Should Candace Owens be blamed for the fact that Kanye West backed off from his activism for the MAGA movement? Of course not.
Candace Owens is taking Tomi Lahren to task for denouncing Kanye West.
The conservative movement’s outreach to beloved entertainer West — during which time he achieved #1 ranking on the pop music chart — was a whirlwind for all Americans. Now, with West supporting the president but backing away from outright political activism, the media wants to ask why Candace Owens might have exaggerated West’s role in the #BLEXIT movement, which encourages black Americans to exit the Democratic Party.
Wrong question — especially after Kanye’s MAGA hat-wearing appearance in the Oval Office, where he defended the Second Amendment. Kanye West is a Deplorable, and was clearly working with Owens. His brand might be in jeopardy in the fashion world now for being a conservative, but most Americans don’t have anything to do with the fashion world. Where West might have seized his photo op with the president to become Trump-like himself, he instead decided to play Elvis. A disappointment, but not a setback for Candace Owens.
Candace Owens’ response is authentic, making it clear that she carries her good judgment with her in real time — a much-needed quality in a world of Non-Playable Characters who get the script in advance.
Let me first say, to those that have relished in my hurt and pain:
If knowing that I bleed and that I hurt brings you comfort and celebration— then there is no question that you won last night.
I grew up in one of those storied unstable homes. I experienced more hurt before I turned 10 years old then most will experience over a lifetime. Listening to music from Kanye West and Jay-Z is what I give credit to having kept my spirit alive on some of the very worst days. It’s a crazy thing to know that you wake up one day and someone whose words and lyrics literally kept your spirit alive is suddenly your friend.
God is good.
There are so many people in this world who love Kanye West because they know he is great and powerful and cool, but not every person in this world knows what it means to have someone’s rap lyrics literally save you.
The people that attended the BLEXIT launch do, however. The emotion in that room was real and was raw, and to them – like to me – Kanye is a literal superhero.
The moment we were building— a moment that included kids who had similar backgrounds and experiences to me; the moment that included people who had served prison sentences, grown up without fathers, were currently living in group homes, or took their first plane rides that day— was never about cameras or celebrities or press or designs. It was about superheroes. It was about the Herculean strength it takes to chase after your dreams when everyone tells you that they can’t be realized.
#BLEXIT was always about teaching those people to fly.
If I had to imagine what it would feel like to have a bullet pierce my heart, it would be exactly like the moment I learned Kanye told the world he felt I had used him.
I wouldn’t wish the way I felt last night upon my worst enemy.
I never once said that Kanye designed the t-shirts for BLEXIT. This is a lie that seems to have made its way around the world; a lie I would like to again correct for the record. Kanye was completely right to feel used in that regard and as I have done personally, I would like to publicly apologize to him for any undue stress or pain the effort to correct that rumor has caused him, his business relationships, or his family. He simply never designed them.

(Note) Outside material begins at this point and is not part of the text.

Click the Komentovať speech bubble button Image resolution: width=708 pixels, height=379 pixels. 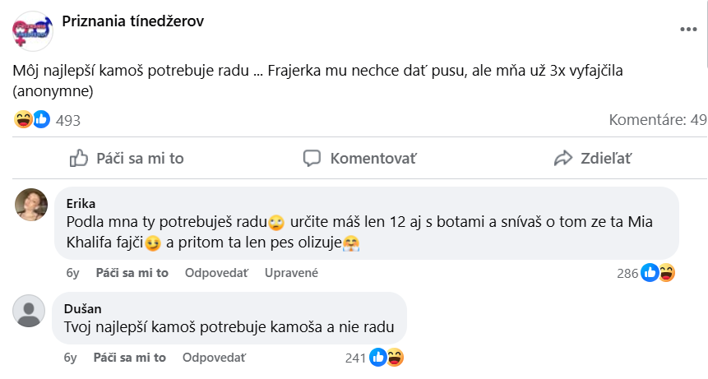(360, 158)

I am a leader, and I would like to lead in this moment by stating that any and all confusion relating to this topic is therefore my fault, entirely.
I would also like to publicly apologize to President Trump, as I know that Kanye’s tweets were rapidly misinterpreted as a shot to this administration.
His tweets were aimed at me and me only, rightfully, for my personal failings.
I bare full responsibility.
There is no manual to any of this. I wake up everyday, and I do what I think is right. And today, this is what I feel in my heart to be right.
I conceptualized BLEXIT in February of this year backstage at CPAC. Nobody really knew me then, but I knew in that very moment that I was the person who was meant to lead black America out of the darkness and away from the lies and deception of policies that have paralyzed our progress.
To all those in the black community who felt their hearts break last night, remember this moment. Remember these emotions. Remember the people who enjoyed your pain, and remember those who stood by your side.
We all know how lonely this road can be.
We all know how unpleasant this journey can be, but you will never lose me, and I will never lose you.
#BLEXIT will happen because the universe and God are on our side.
To those who have donated and supported BLEXIT, I would like to clarify that in no way are you supporting the work of Kanye West.
You are supporting an orphanage of thought for free thinkers. A figurative home for those who have been excommunicated for daring to view themselves as more than just victims. You are supporting our love, compassion, and conviction that there is a way to better ourselves without government handouts.
BLEXIT represents the vision of the black community becoming victors. It represents an America united by the shared belief that no matter where you come from – if you work hard and stay focused on the good things— we can all be superheroes.
We can and – at long last – we will.